==== DATA SUPPLIED

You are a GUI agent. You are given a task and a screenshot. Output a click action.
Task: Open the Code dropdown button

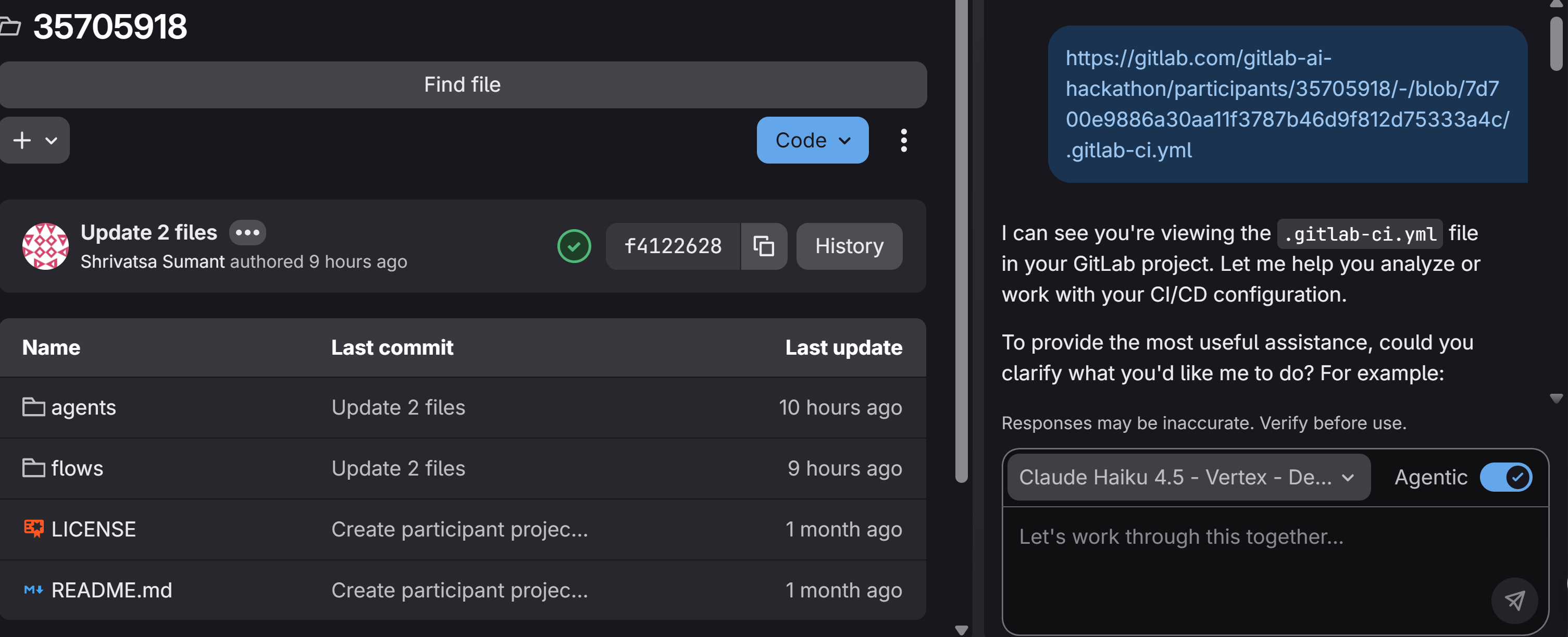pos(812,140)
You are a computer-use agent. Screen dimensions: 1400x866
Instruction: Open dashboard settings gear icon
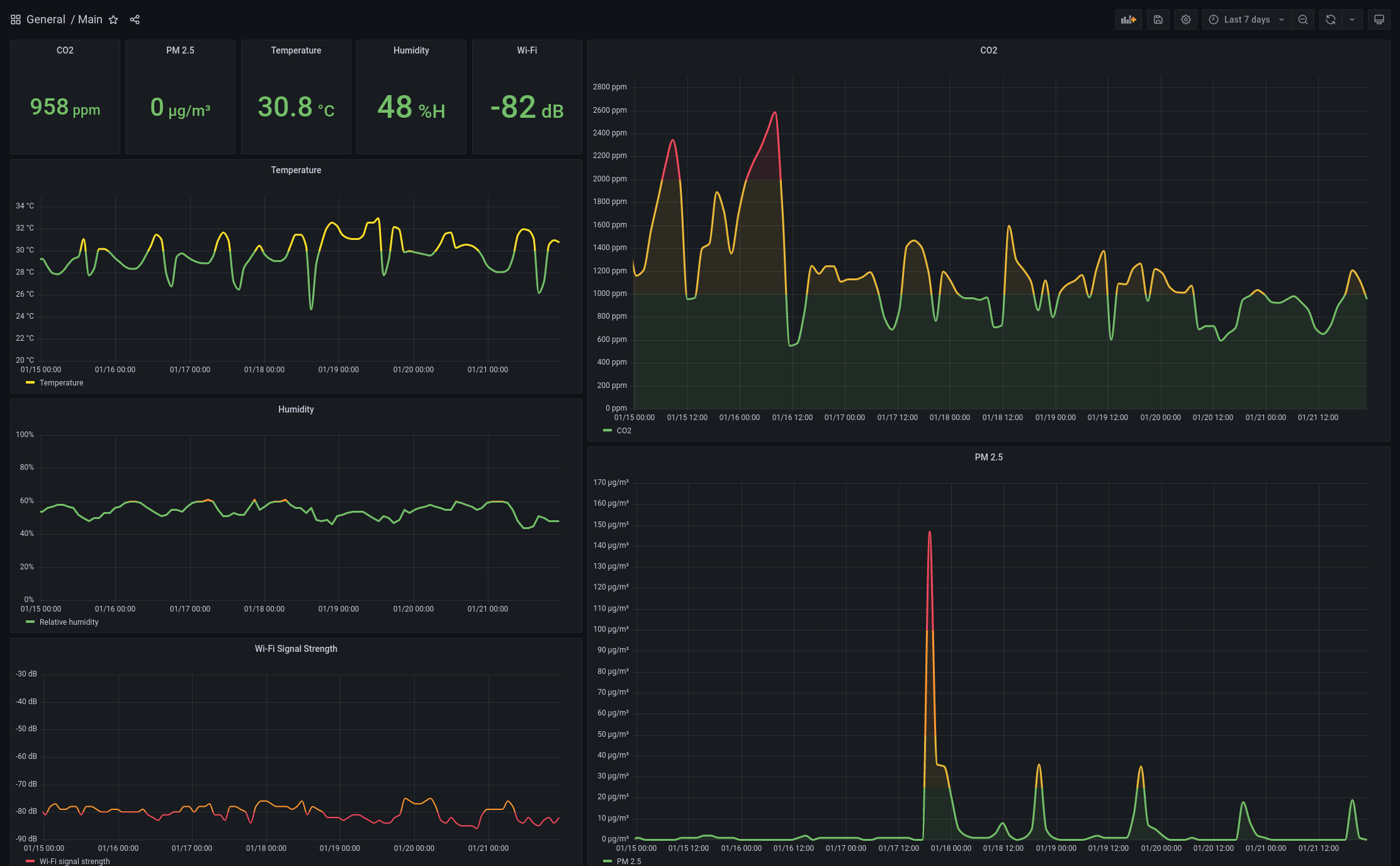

========

*WHAT THIS TASK INVOLVES:* Once the pictures are set aside, repeat the data above exactly.

*EXERCISE RESPONSE:*
You are a GUI agent. You are given a task and a screenshot. Output a click action.
Task: Open the Code dropdown button

pos(812,140)
You are a computer-use agent. Screen dimensions: 1400x866
Instruction: Open dashboard settings gear icon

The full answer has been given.